Outlander, she said, would help certainly boost confidence in the industry. "It will hire crew and heads of department and it will lift people up who have been on the verge of those roles."

But it's not just about the industry. A much-touted benefit of having Scotland appear on the big screen is the boost it brings to tourism.

One in five visitors to ­Scotland is influenced by seeing the country in films and on ­television, according to national tourism agency VisitScotland. To capitalise on an expected surge in interest from Sunshine On Leith, it has produced a movie map of the Edinburgh locations featured in the film.

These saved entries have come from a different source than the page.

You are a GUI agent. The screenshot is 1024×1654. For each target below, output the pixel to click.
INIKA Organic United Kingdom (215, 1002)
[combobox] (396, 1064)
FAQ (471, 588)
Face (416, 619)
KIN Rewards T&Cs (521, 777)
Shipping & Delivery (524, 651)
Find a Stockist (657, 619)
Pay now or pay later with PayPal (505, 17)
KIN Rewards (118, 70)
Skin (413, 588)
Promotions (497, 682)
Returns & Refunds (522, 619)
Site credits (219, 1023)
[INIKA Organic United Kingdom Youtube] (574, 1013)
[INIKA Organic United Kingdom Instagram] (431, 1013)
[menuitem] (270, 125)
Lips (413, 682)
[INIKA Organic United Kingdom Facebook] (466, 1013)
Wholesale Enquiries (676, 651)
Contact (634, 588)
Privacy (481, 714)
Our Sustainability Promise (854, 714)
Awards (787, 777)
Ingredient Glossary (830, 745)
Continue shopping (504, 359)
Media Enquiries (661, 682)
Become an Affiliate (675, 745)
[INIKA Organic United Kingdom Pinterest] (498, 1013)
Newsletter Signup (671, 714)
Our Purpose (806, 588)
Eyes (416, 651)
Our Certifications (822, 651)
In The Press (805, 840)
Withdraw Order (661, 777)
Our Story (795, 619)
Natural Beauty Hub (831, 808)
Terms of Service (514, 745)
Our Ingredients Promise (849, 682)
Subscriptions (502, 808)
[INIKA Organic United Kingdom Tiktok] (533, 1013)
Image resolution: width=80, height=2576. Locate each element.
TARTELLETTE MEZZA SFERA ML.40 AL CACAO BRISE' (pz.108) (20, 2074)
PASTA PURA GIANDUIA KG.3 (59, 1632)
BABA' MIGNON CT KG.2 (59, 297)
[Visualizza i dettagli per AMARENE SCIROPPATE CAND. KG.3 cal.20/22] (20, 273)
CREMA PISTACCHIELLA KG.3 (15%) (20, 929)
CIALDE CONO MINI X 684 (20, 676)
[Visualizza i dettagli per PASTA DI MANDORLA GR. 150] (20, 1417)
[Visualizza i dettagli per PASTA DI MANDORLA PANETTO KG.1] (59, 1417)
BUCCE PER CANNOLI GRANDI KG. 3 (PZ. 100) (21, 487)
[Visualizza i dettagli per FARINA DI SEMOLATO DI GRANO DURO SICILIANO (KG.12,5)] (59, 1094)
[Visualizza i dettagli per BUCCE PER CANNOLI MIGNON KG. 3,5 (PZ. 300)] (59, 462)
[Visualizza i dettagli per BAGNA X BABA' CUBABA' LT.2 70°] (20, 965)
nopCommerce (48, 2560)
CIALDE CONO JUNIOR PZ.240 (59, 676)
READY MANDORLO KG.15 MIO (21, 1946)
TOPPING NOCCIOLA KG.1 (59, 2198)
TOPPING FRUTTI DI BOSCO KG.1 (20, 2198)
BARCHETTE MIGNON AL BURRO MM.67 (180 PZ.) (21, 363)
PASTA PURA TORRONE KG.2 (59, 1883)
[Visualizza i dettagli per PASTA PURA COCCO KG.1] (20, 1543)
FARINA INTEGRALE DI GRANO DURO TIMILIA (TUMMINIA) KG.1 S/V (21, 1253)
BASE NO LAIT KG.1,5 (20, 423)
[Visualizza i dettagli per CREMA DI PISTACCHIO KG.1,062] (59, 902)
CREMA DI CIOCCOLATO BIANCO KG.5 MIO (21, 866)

By far the biggest film project to date for VisitScotland was working with Disney to boost marketing in the wake of the 2012 animated movie Brave. The agency's research estimates £120m will be spent in Scotland over the next five years by visitors who have seen the film.

Professor John Lennon, director of the Moffat Centre for Development at Glasgow Caledonian University, pointed out it was difficult to pinpoint a clear link between someone seeing Sunshine On Leith, for example, and then visiting Scotland.

But he added: "If you have a lot of movies featuring Scotland and many of them featuring it in quite a positive way, then you will get spin-off undoubtedly. It is just another way of a nation presenting itself to an international audience."

A spokeswoman for the ­Scottish Government said: "Through Creative Scotland, we are doing much to support the film and television industry in Scotland, supporting the local industry as well as attracting international productions.

"Scotland has the capacity and talent to become a global centre of TV and film production and we are committed to supporting this vital industry."